(Excerpt provided):
Carnegie Mellon University

Dr. Sharon Carver

January 22, 2018

A Pittsburgh Preschool Advances Research

The Children's School Celebrates 50 Years

By Ann Lyon Ritchie
Media Inquiries: Shilo Rea

Always a place to play and learn, a small early childhood program once operated where Carnegie Mellon University’s intramural soccer fields now lie.

Then in 1968, Founding Director Ann Baldwin Taylor received a grant from the Esso Foundation. With the administrative support of psychology professor John Sandberg, she established a new laboratory school for young children in the vision of education reformer John Dewey. It became The Children's School.

Instructors taught child development and nutrition to undergrads in the Margaret Morrison Carnegie College. The Dietrich College of Humanities and Social Sciences placed the school into the Department of Psychology in 1973.

Sharon Carver (DC, '86) carried the torch when Taylor retired in 1993 and celebrates her silver anniversary as director this year.

"I was looking for a way to better integrate psychology and education," Carver said. 

The school has thrived under only two directors. The 96-student laboratory school facilitates observations and research in a range of disciplines, from early childhood development and educational practices to child-friendly furniture design and more. 

The children benefit, too. The Children's School set up one of the earliest computer labs with Macintoshes in the early 1980s. In exchange for the lab, Taylor negotiated with the university to provide computer literacy training to the administrative staff.

Today, nothing about the school looks fifty years old. Three-, four-, and five-year-olds interact with science kits on knee-high tabletops. A smartboard displays a lesson on "Animals in the Wild," and iPads send children's photos and messages to parents during the school day. 

As one of the most sought after preschool programs in Pittsburgh, the Children's School is racially and economically diverse, with only 15 percent from CMU-affiliated households. Some have special needs. One-third of the children attend on a partial or full scholarship.

"Where we have zero diversity is every single one of the parents believes in early childhood education as a priority," Carver said.

(Material provided):
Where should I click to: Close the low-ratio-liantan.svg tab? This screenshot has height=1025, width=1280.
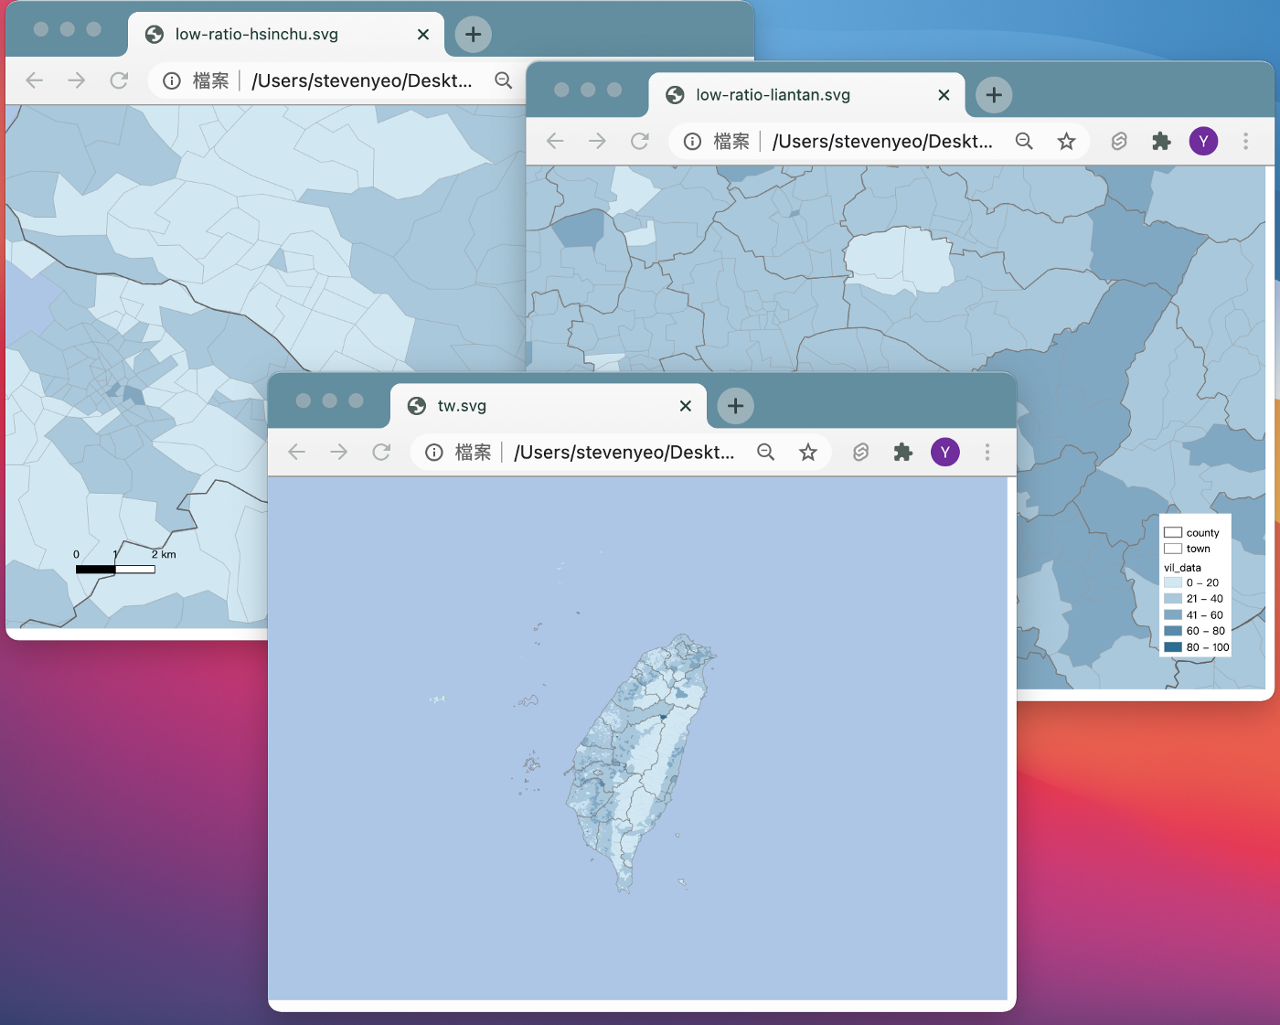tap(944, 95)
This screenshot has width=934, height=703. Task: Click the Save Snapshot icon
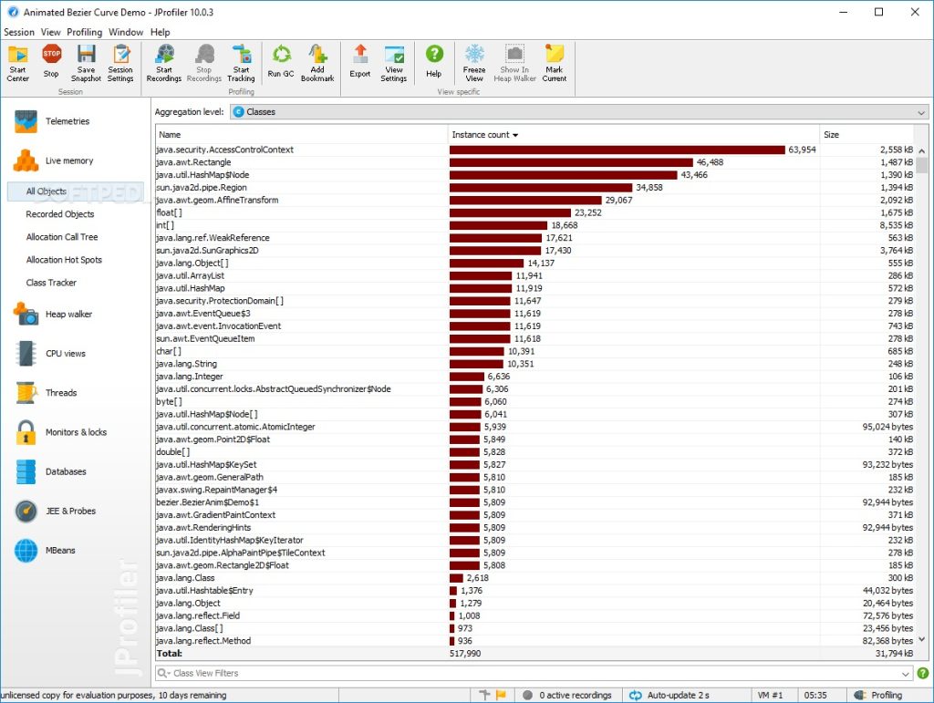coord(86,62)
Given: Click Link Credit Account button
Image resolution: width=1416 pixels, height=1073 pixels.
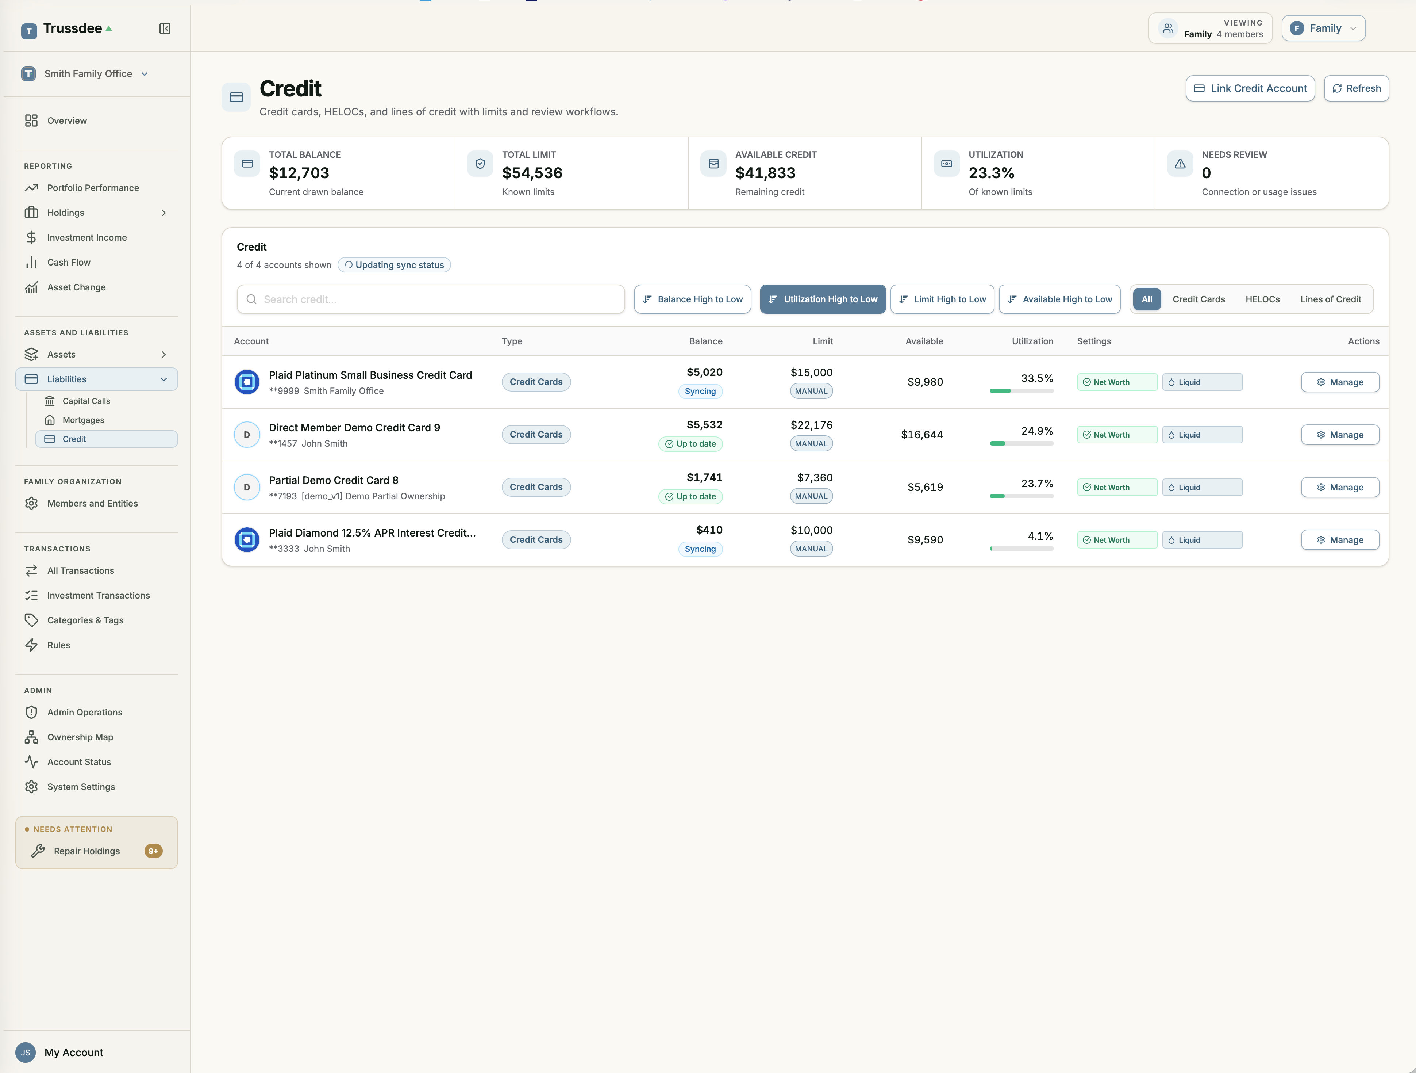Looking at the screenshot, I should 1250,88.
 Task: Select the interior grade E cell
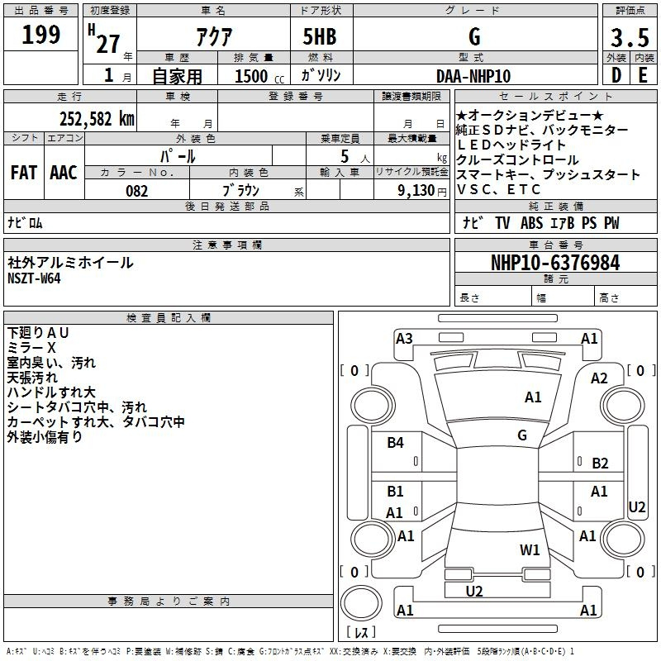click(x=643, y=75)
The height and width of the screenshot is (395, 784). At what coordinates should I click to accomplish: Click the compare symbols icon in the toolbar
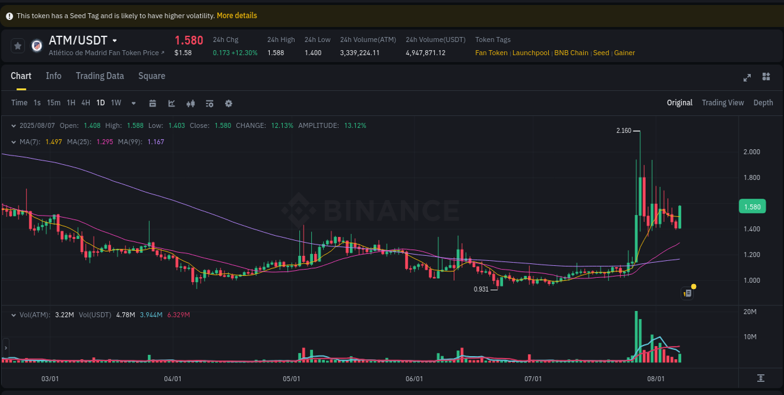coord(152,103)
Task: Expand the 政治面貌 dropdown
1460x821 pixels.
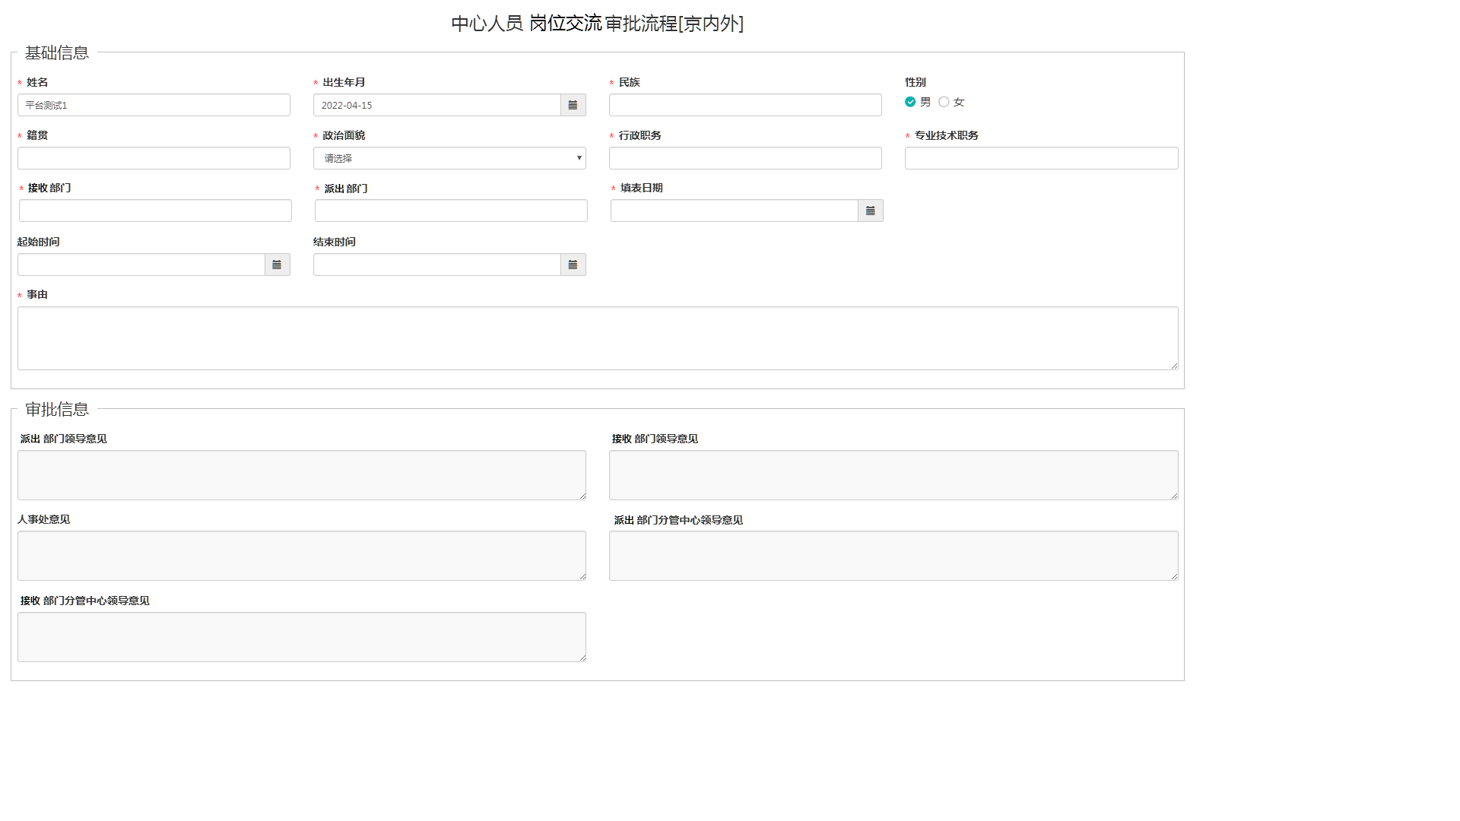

(Problems to work on):
1. Transcribe everything from "The school has" down to "design and more." in the article about the Children's School.
2. Translate this sentence from the article about the Children's School into Spanish: "The school has thrived under only two directors."
3. Take the article about the Children's School further, picking up right after its final sentence.

(Results by task):
1.
The school has thrived under only two directors. The 96-student laboratory school facilitates observations and research in a range of disciplines, from early childhood development and educational practices to child-friendly furniture design and more.

2. La escuela ha prosperado con solo dos directores.

3.
The Children's School designs its own curriculum and equips parents to talk at home about lessons. An annual Family Festival in February and the kindergarten graduation in May celebrate the children's learning.

"The needs of the children have not changed all that much over the years, but each year the Children's School makes a greater impact on CMU and the broader community of early childhood development, research and education," Carver said.

Robert Siegler, the Teresa Heinz Professor of Cognitive Psychology, studies the development of math skills and has demonstrated a variety of positive effects of playing numerical board games with young children.

"Having the Children’s School on campus is an invaluable resource to me for several reasons. One is that it provides a population of preschoolers with whom to conduct research. Sometimes, the children participate in formal research studies; other times, they participate in pilot studies that allow me to work out the bugs in initial procedures and improve them. The children are happy and have a positive attitude toward participating. Another advantage is that Dr. Carver often provides useful suggestions for research projects conducted at the school," Siegler said.

Three psychology courses led by Carver incorporate Children's School observations and research opportunities. Outside departments partner with the school as well.

Computer science students have conducted usability studies to improve children's products. Projects with the School of Design have led to real-world products created for Crayola and Radio Flyer, among other corporate partners.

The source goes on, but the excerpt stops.